Per Mora, però, la cifra intascata da Fede è più alta: il giornalista avrebbe tenuto per sé 1,2 milioni di euro degli oltre 2,8 che l’agente dei vip avrebbe ricevuto in prestito da Silvio Berlusconi, attraverso il manager Giuseppe Spinelli.

Secondo il racconto di Albisetti, inizialmente fu lo stesso Mora a chiedere di poter prelevare 500mila euro in contanti dal suo conto svizzero per girarli a Fede. Ma quando la banca negò il prelievo, il direttore del Tg4 andò di persona a Lugano, nell’aprile dello scorso anno, dove gli vennero dati 300mila euro in contanti e venne aperto un conto a suo nome con altri 200 mila euro. Conto che fu rapidamente prosciugato.

Per ora gli inquirenti hanno accertato che nelle tasche di Fede sono finiti 350 mila euro: 200mila del conto svizzero e altri 150mila in assegni circolari. Quest’ultimi, secondo la versione di Mora, sarebbero stati dati dal premier all’agente dei vip e da questi girati a Fede, che avrebbe ricevuto anche un’altra somma, di circa 450mila euro, direttamente dalle mani di Mora in un incontro che avvenne negli uffici Mediaset

Il prestito di Berlusconi al manager, secondo le indagini, avvenne in tre tranche: circa un milione di euro nel gennaio 2010, circa 1,5 milioni di euro nel marzo dello stesso anno e altri 300mila euro nell’autunno successivo. Soldi che, secondo l’accusa, il talent scout avrebbe fatto sparire senza metterli nelle casse della sua società per cui era già partita la procedura fallimentare.
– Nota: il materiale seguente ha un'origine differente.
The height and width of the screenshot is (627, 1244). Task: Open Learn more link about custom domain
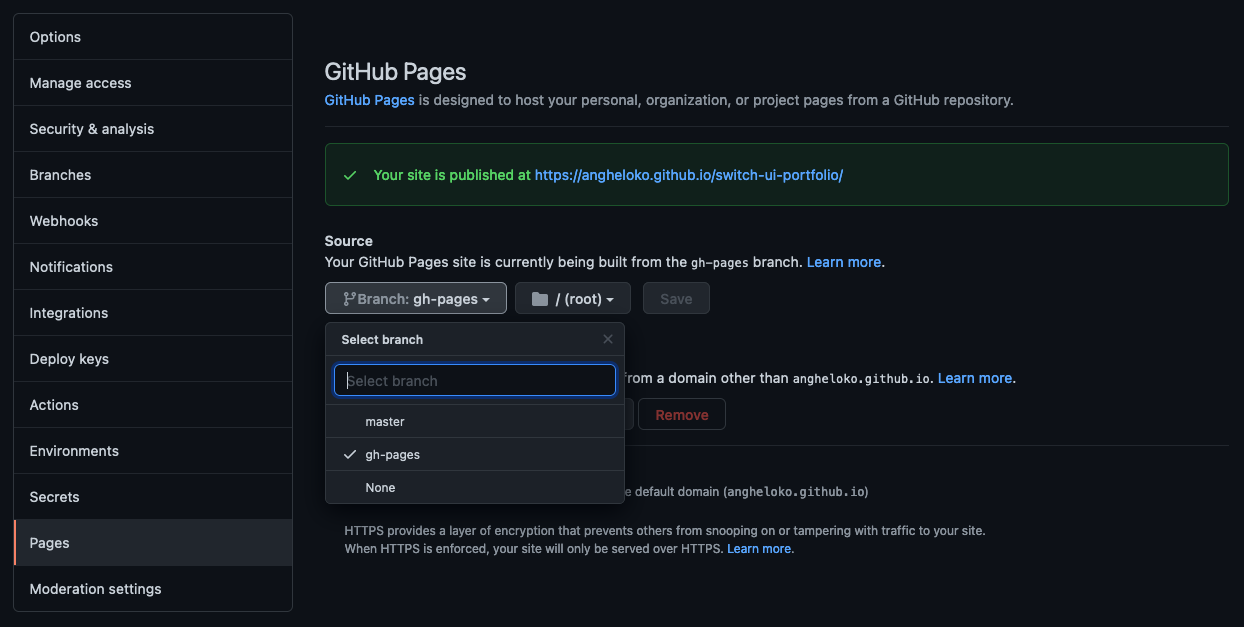pyautogui.click(x=974, y=378)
La vicenda del giro di soldi tra Mora e Fede era venuta fuori anche da alcune intercettazioni sul caso Ruby, nel quale i due sono imputati per induzione e favoreggiamento della prostituzione. Telefonate trascritte e acquisite ora dai pm Fusco e Carducci nell’inchiesta che ha portato all’arresto del manager. Quest’ultimo, intanto, ha chiesto al Riesame di essere messo ai domiciliari.